TASK DIRECTIONS
Reproduce word for word the lines of the data from the line containing "This screenshot has height=383, width=563." through the end, leaving the pictures out.

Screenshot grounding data
= Beginning of Section =

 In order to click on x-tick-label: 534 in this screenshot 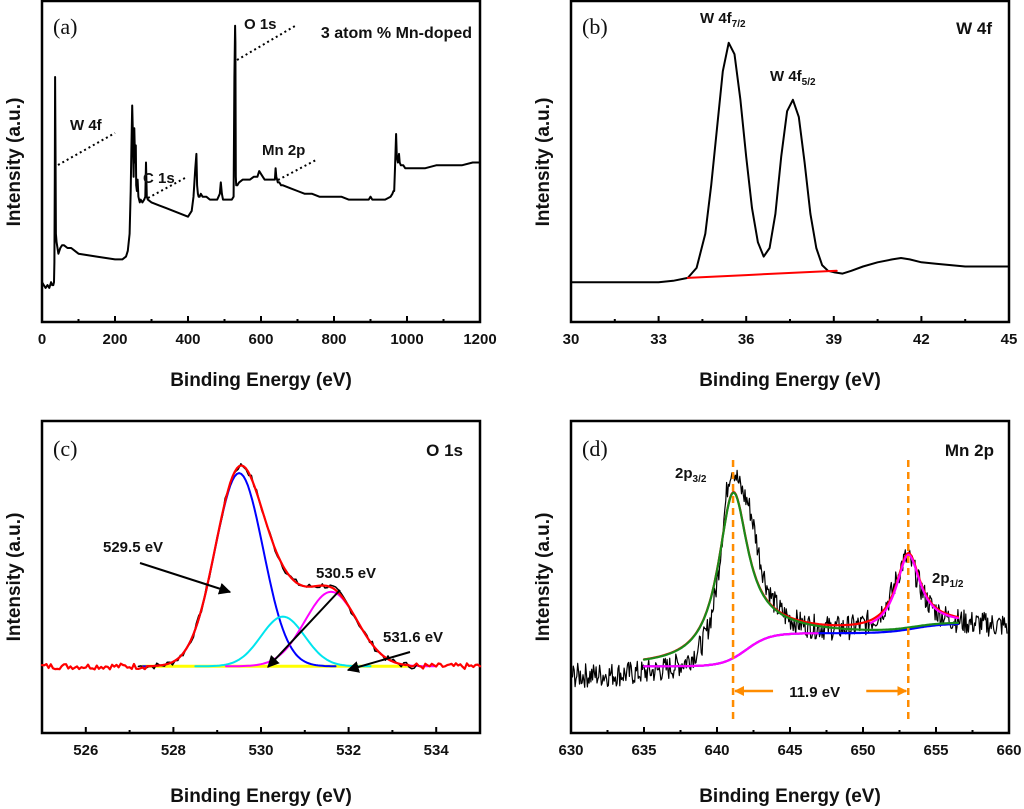, I will do `click(437, 750)`.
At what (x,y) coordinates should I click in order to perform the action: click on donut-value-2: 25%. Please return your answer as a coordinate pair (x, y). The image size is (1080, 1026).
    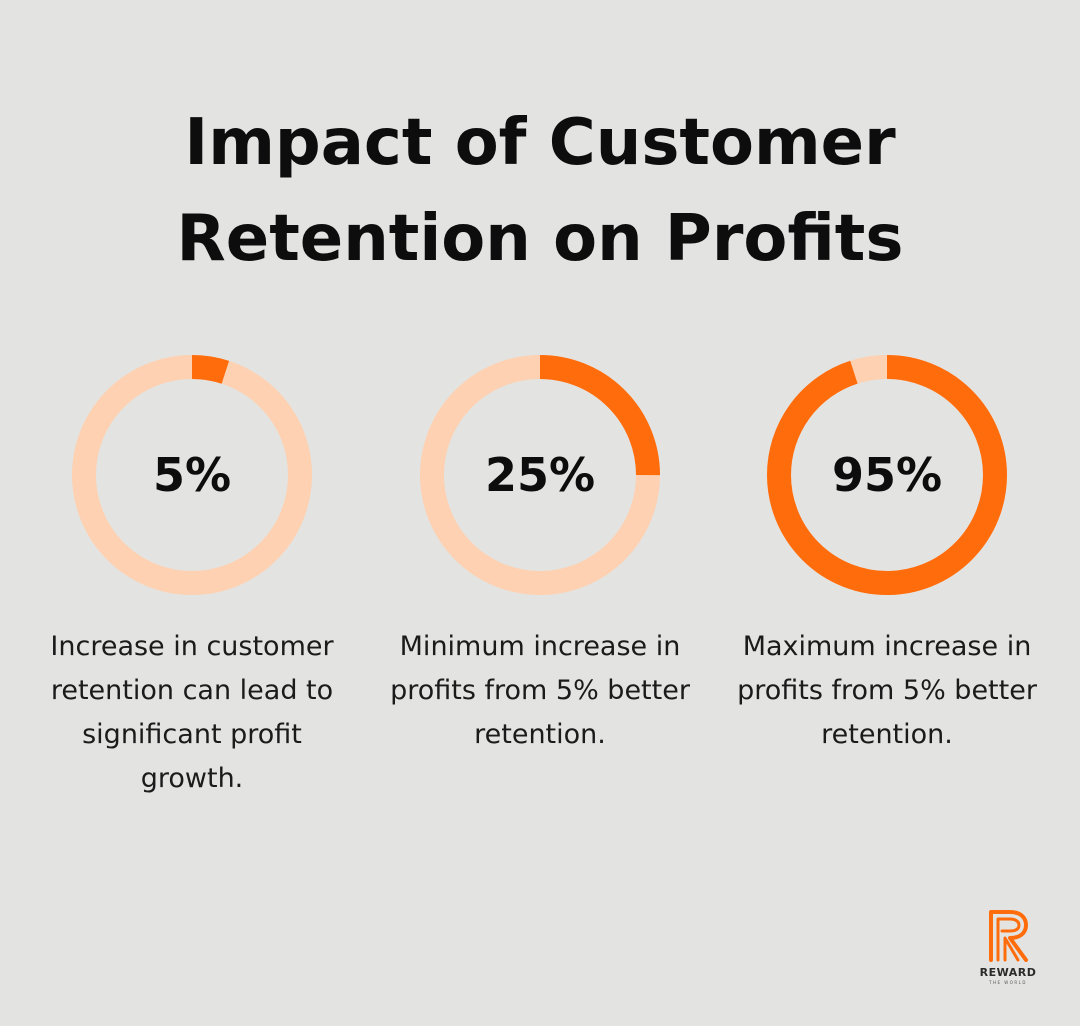
    Looking at the image, I should click on (540, 475).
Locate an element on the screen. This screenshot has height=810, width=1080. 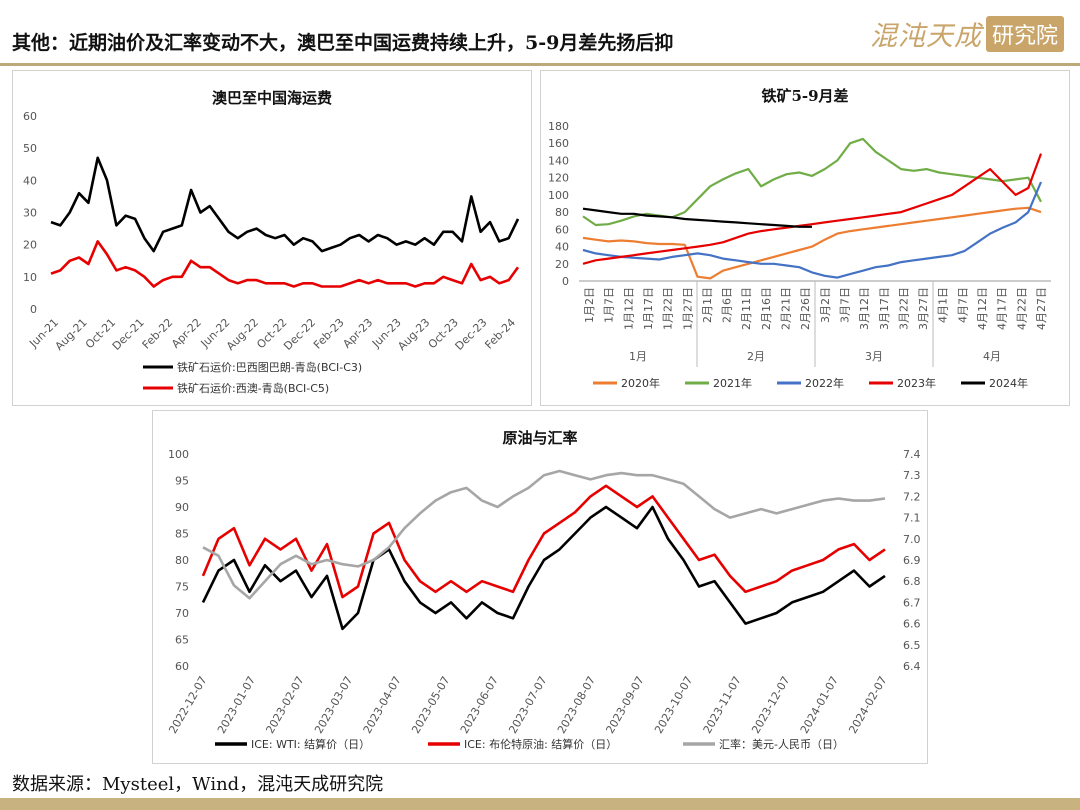
x-tick-label: 3月12日 is located at coordinates (864, 308).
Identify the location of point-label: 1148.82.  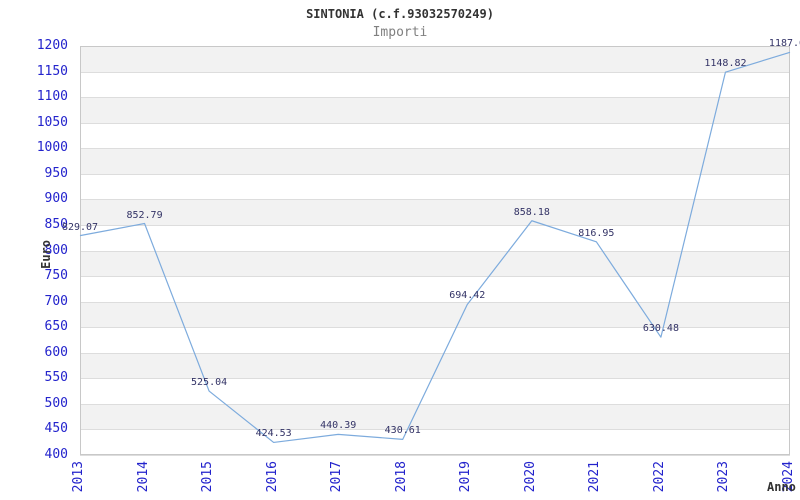
(726, 64).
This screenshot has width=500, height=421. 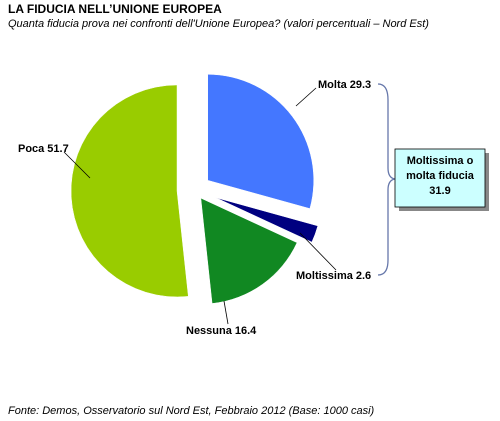 I want to click on label-value: 16.4, so click(x=246, y=331).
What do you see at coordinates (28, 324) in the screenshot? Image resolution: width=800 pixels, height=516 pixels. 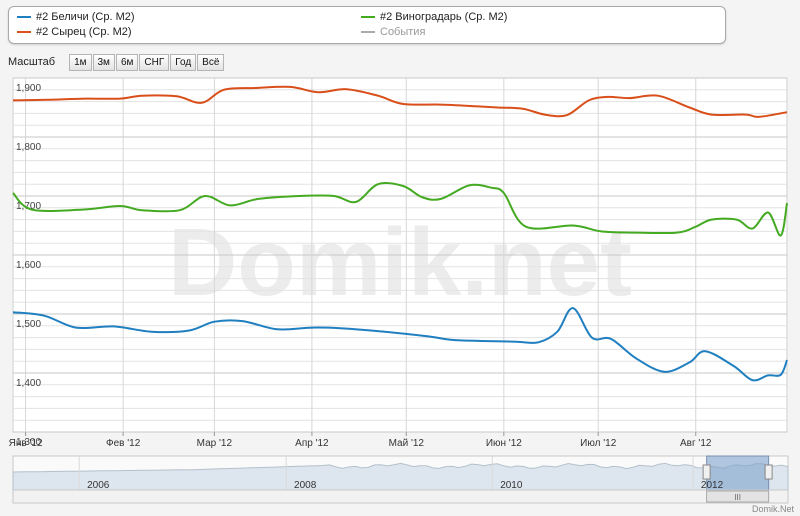 I see `y-tick-label: 1,500` at bounding box center [28, 324].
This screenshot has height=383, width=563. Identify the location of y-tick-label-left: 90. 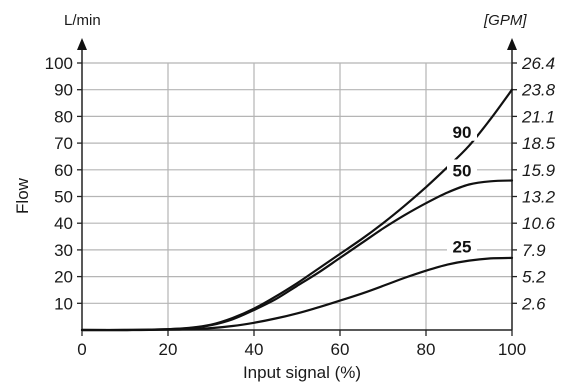
(64, 90).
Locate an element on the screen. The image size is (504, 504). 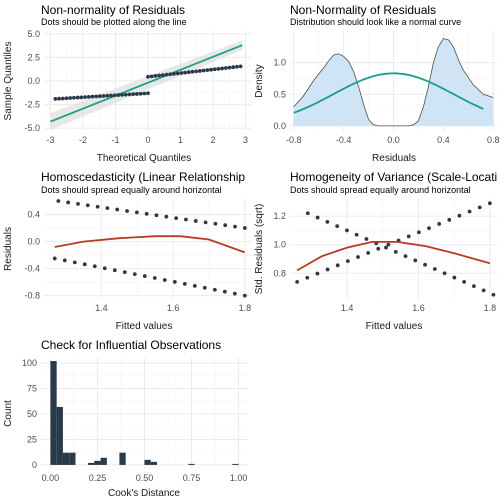
y-tick-label: 5.0 is located at coordinates (34, 34).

= End of Section =

OUTPUT FOR THIS EXERCISE
This screenshot has height=383, width=563. Identify the location of y-tick-label-left: 90. 
(64, 90).
Locate an element on the screen. The image size is (504, 504). 
y-tick-label: 5.0 is located at coordinates (34, 34).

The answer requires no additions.